In art, a pendant is one of two paintings, statues, reliefs or other type of works of art intended as a pair. Typically, pendants are related thematically to each other and are displayed in close proximity. For example, pairs of portraits of married couples are very common, as are symmetrically arranged statues flanking an altar.

Diptych differs from a pendant in that two images, reliefs, etc., are connected by hinges or similar means and cannot be separated.
== How they work ==
Pendants may be the work of a single artist or of two artists, who in some instances might be in competition with one another. An example of the latter case is the pairing of the marble groups The Triumph of Faith over Idolatry by Jean-Baptiste Théodon and Religion Overthrowing Heresy and Hatred by Pierre Le Gros the Younger on the Altar of Saint Ignatius of Loyola (1695–1697/98), in the Church of the Gesù, Rome.

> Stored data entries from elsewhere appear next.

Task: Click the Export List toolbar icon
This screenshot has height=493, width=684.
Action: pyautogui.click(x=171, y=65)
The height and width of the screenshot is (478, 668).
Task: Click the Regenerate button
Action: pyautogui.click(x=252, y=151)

When J. M. W. Turner bequeathed two of his paintings to the National Gallery in London with the clause that they should in perpetuity hang next to two landscape paintings by Claude Lorrain, he turned Claude's paintings into de facto pendants, although they were not originally intended as such.

Many historic pendants have been separated over the years.

Pendants on the Altar of Saint Ignatius of Loyola, 1695–1697/98, Rome, Church of the Gesù.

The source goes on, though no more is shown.